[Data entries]
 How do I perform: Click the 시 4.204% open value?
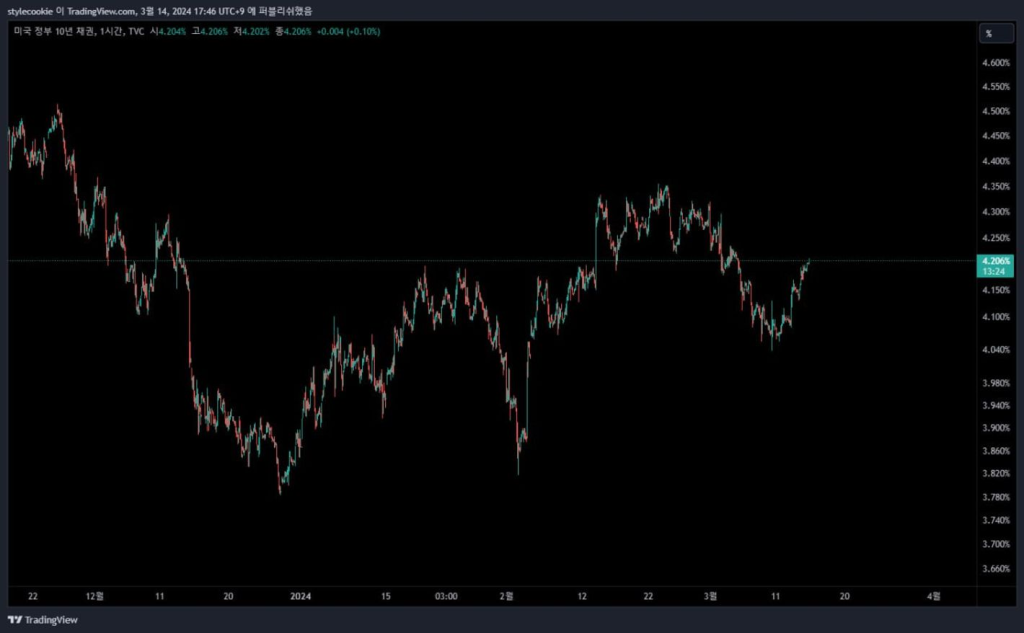[x=170, y=32]
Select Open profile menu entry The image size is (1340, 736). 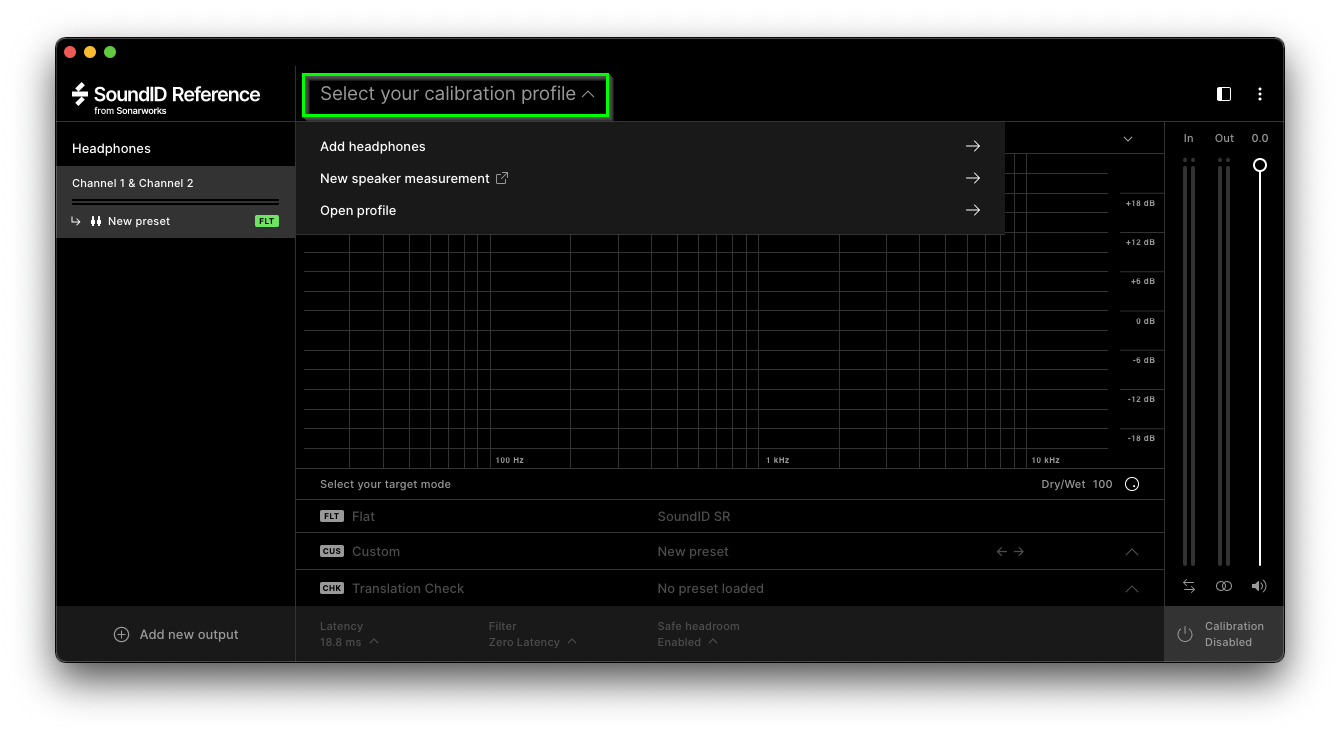(358, 211)
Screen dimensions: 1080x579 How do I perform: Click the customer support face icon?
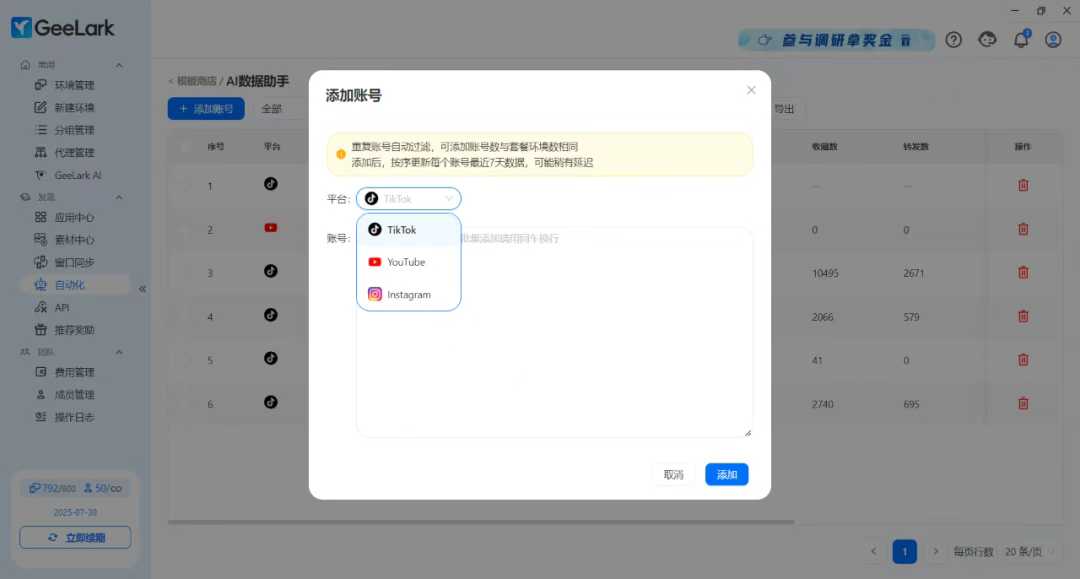pyautogui.click(x=987, y=40)
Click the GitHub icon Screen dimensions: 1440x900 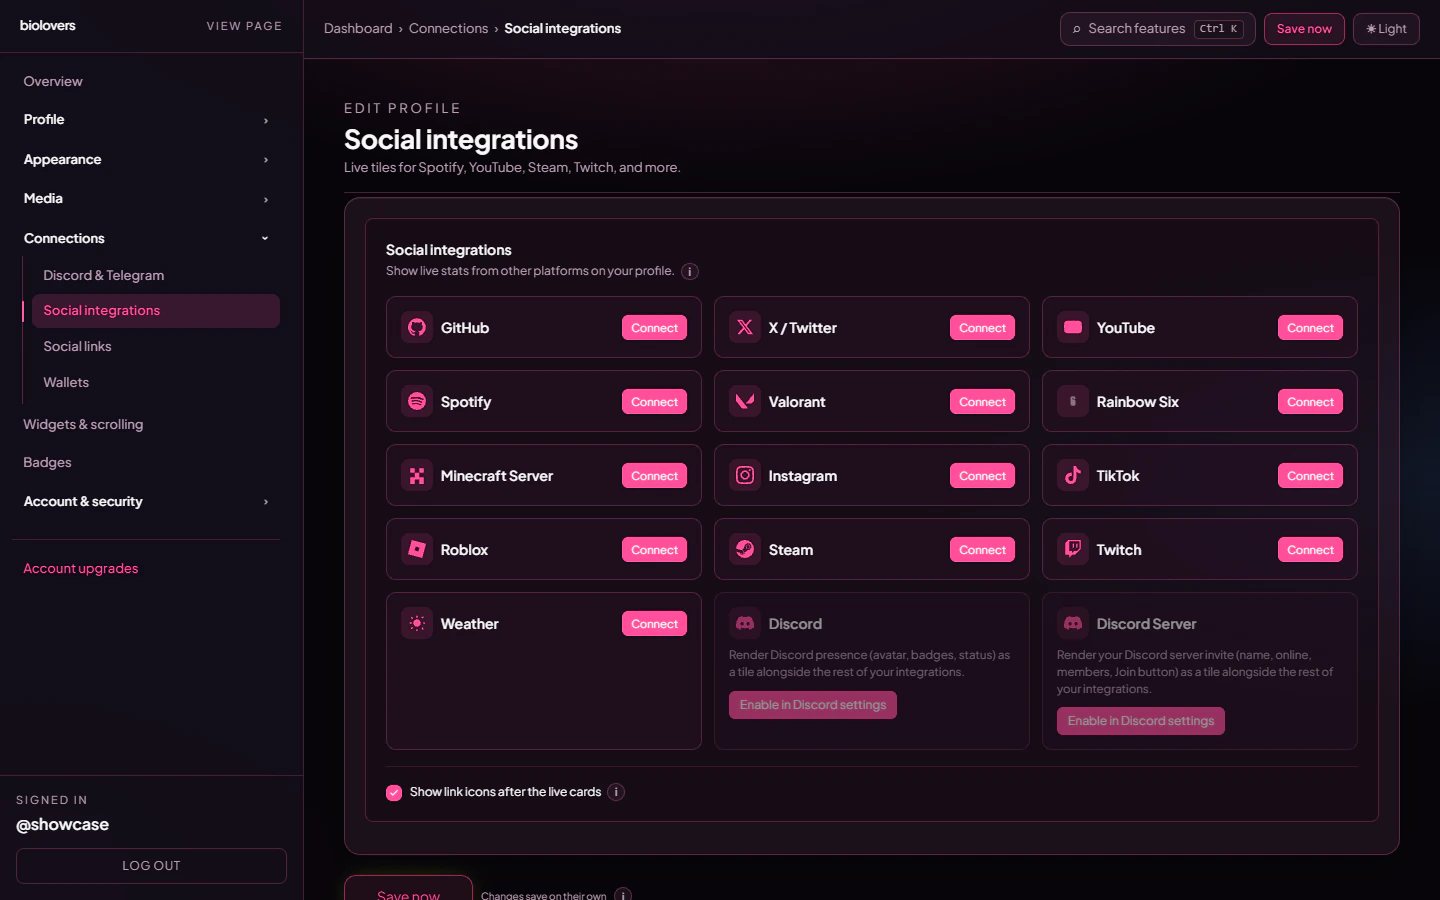coord(416,327)
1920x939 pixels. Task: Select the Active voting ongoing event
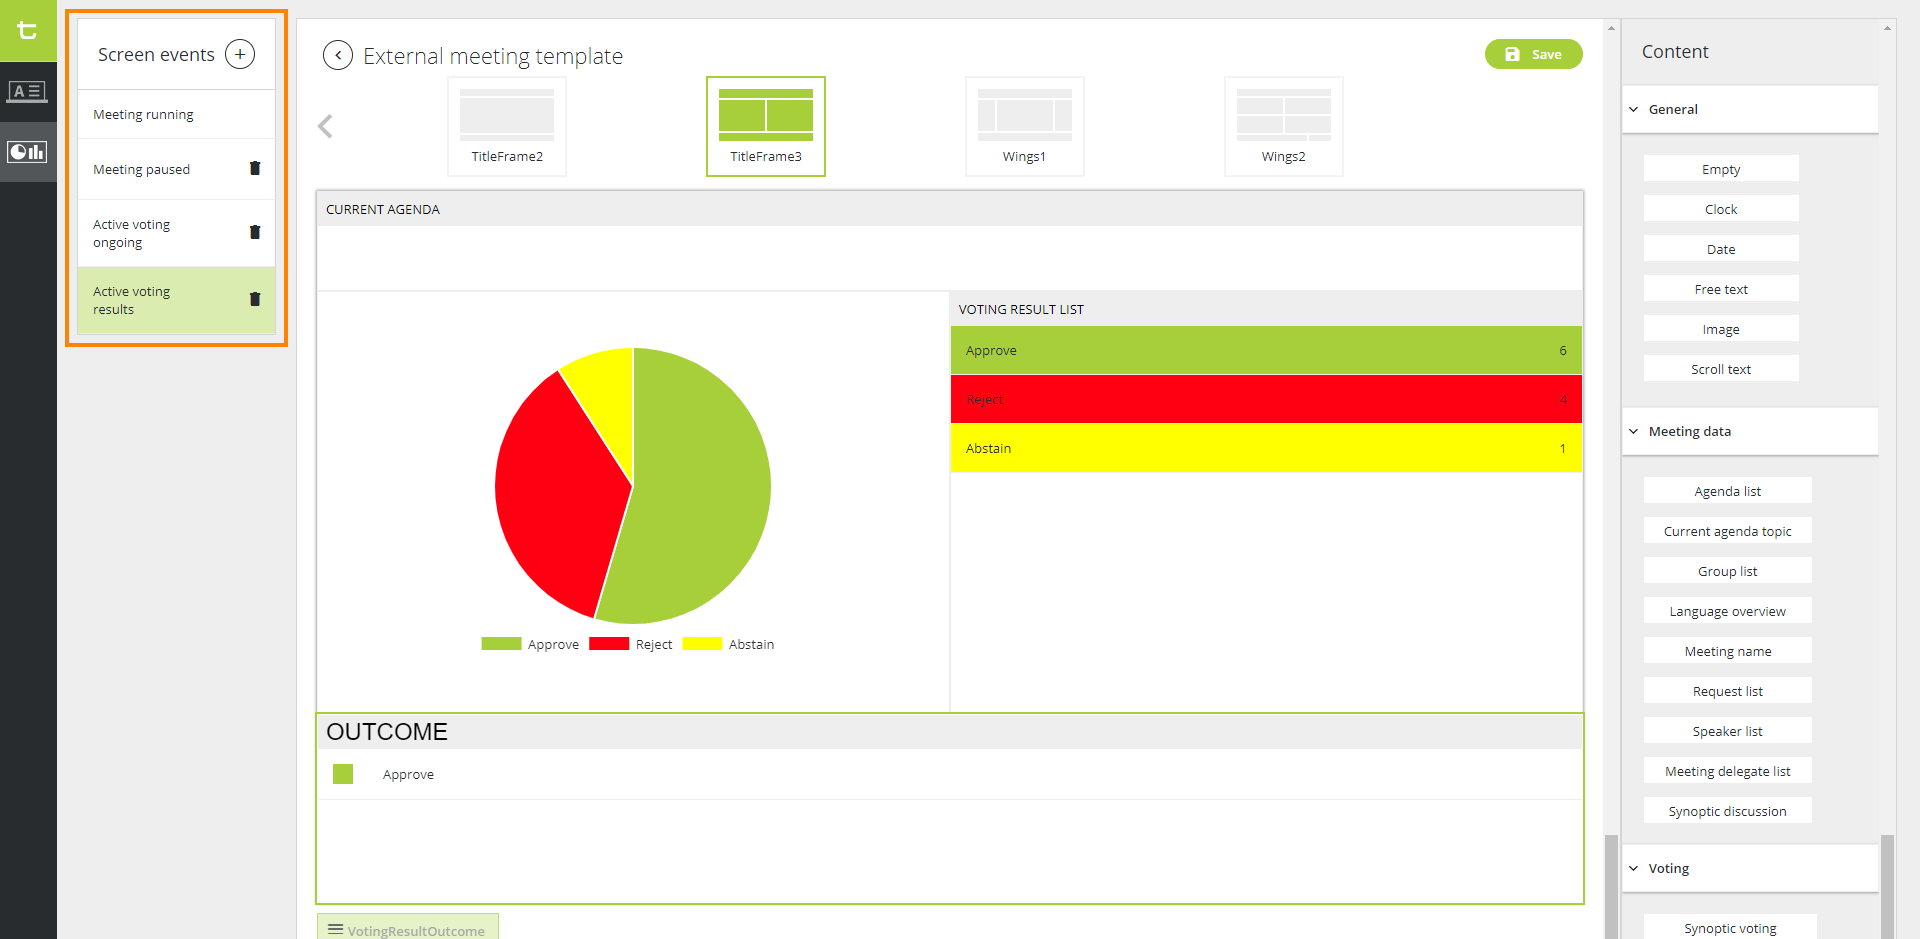132,234
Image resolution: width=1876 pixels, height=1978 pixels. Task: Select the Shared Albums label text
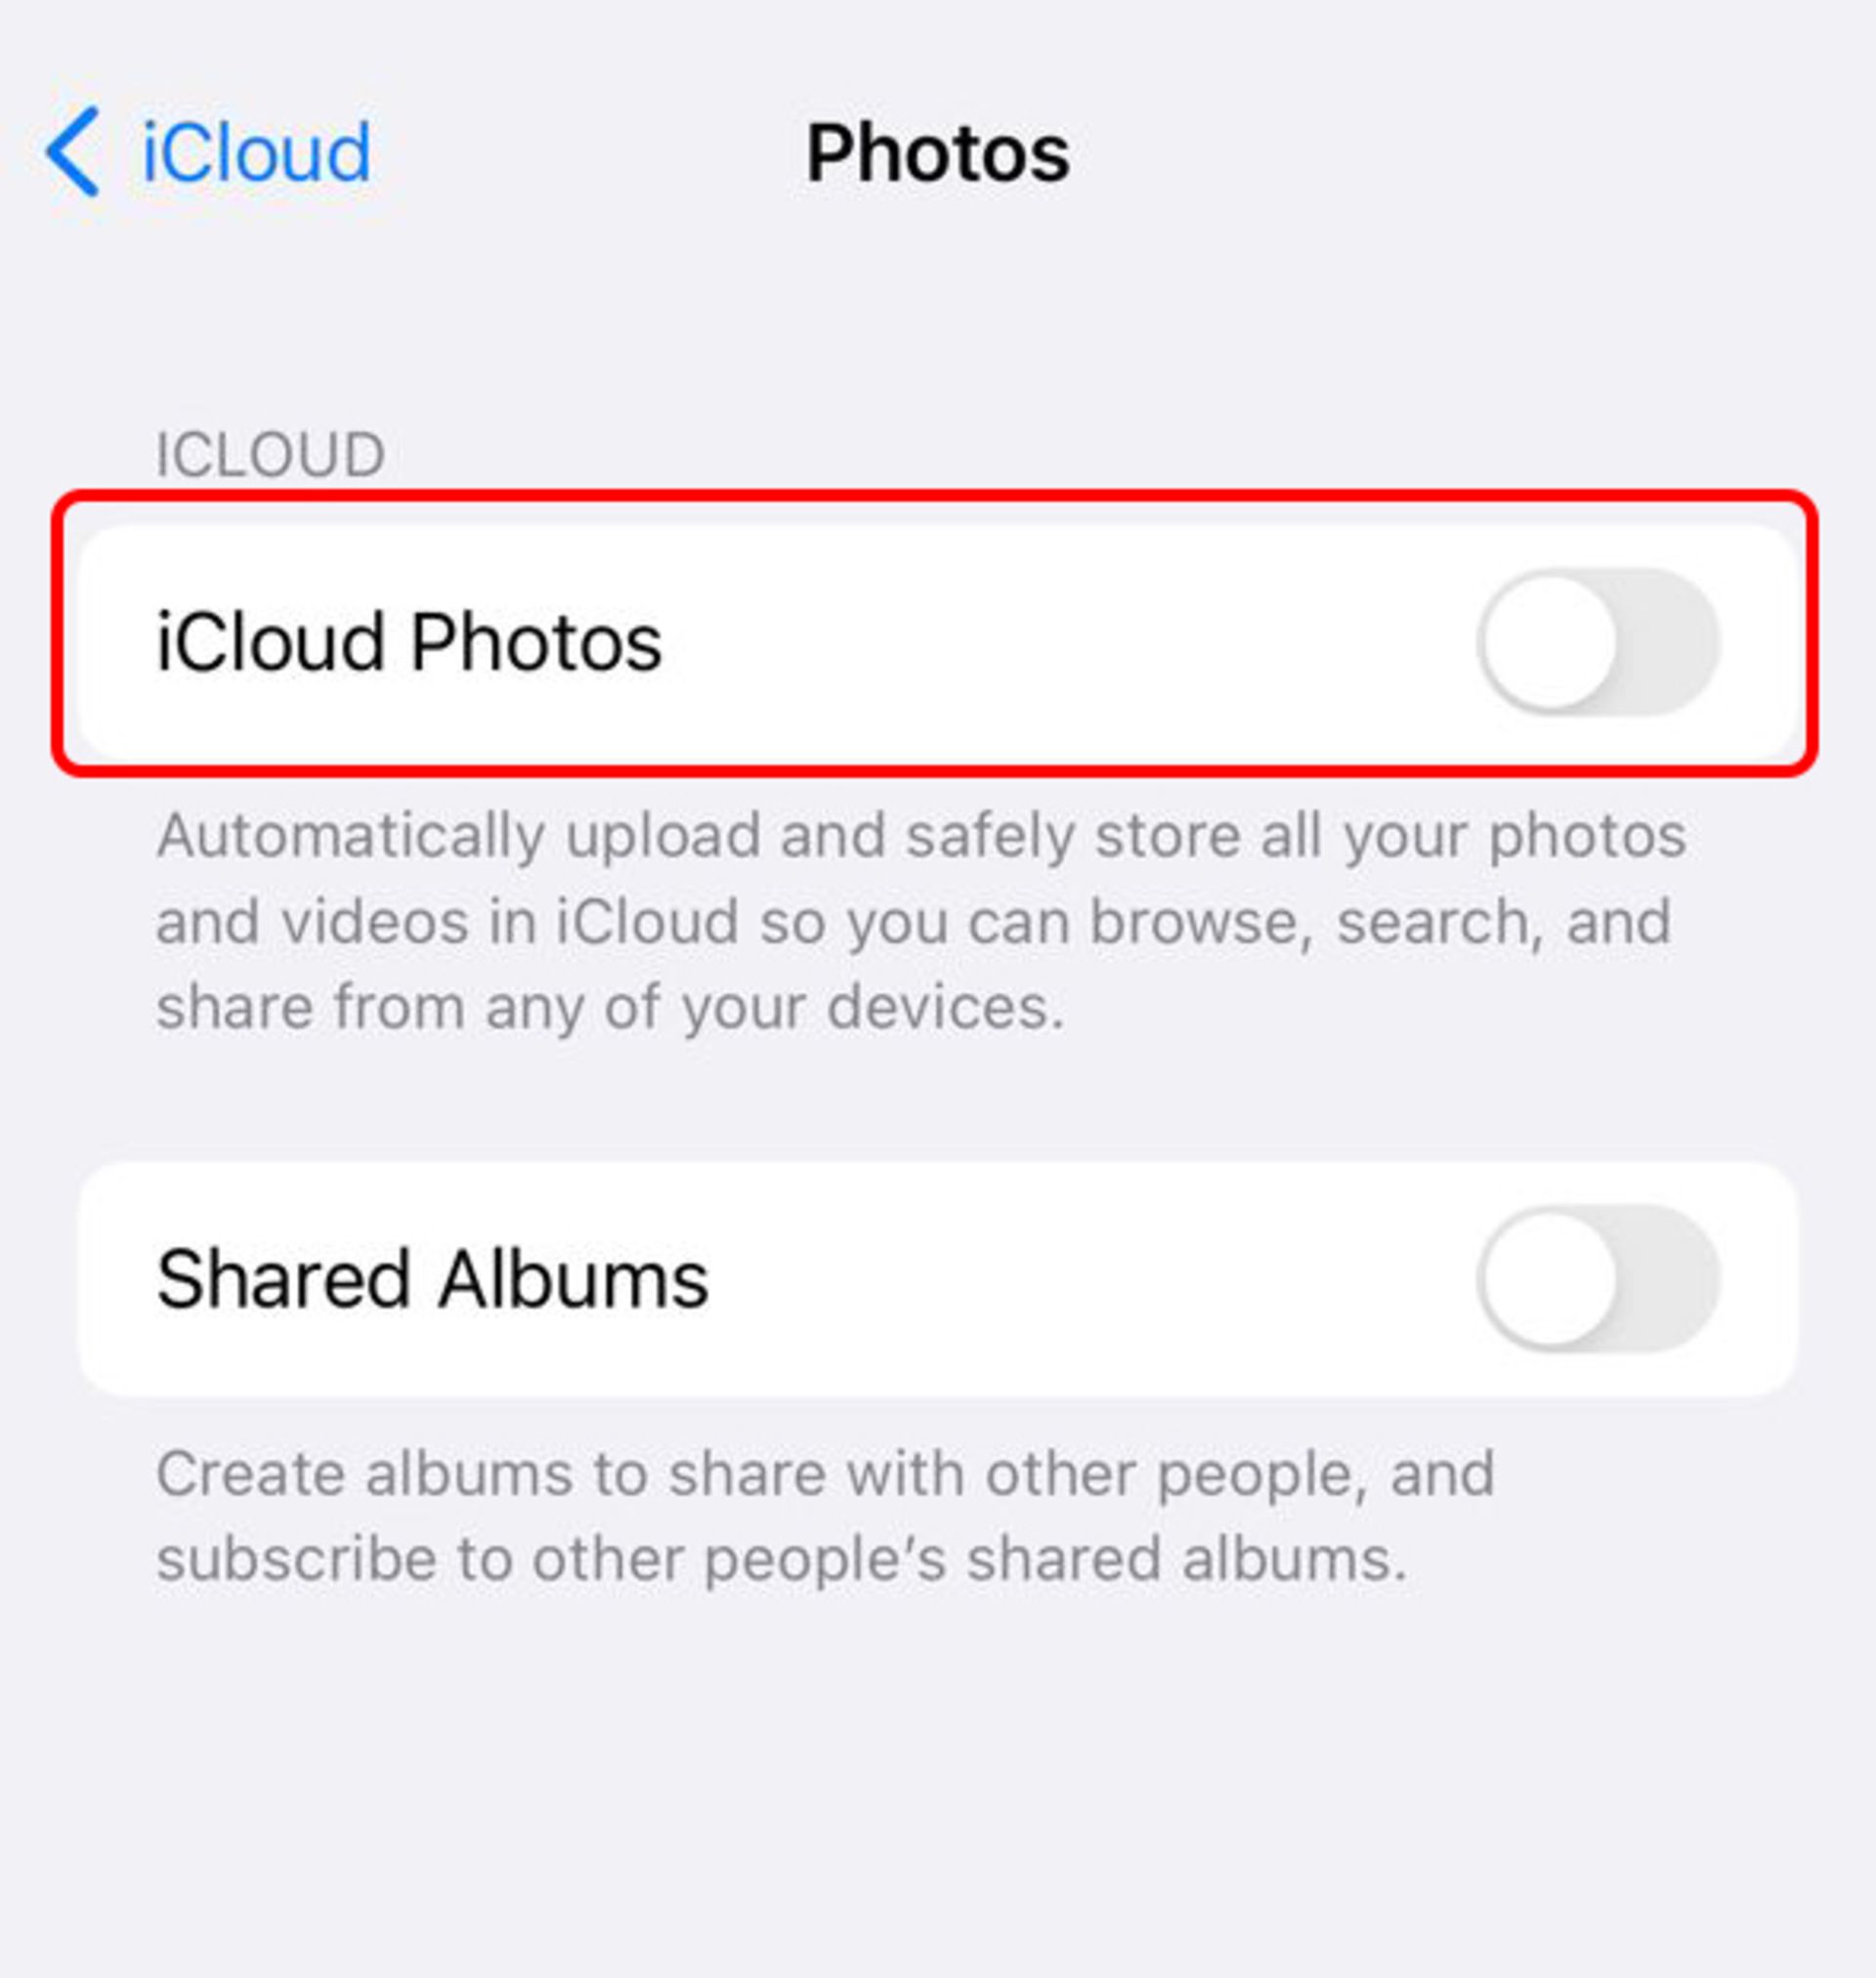click(x=432, y=1279)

**Your instructions:** Going from the line holding "1920x939 pixels. Task: Select" to the last line of the data above, reproduce every line exactly, both included, with the pictures omitted.

**Response for this exercise:**
1920x939 pixels. Task: Select the Active voting ongoing event
132,234
Image resolution: width=1876 pixels, height=1978 pixels. Task: Select the Shared Albums label text
click(x=432, y=1279)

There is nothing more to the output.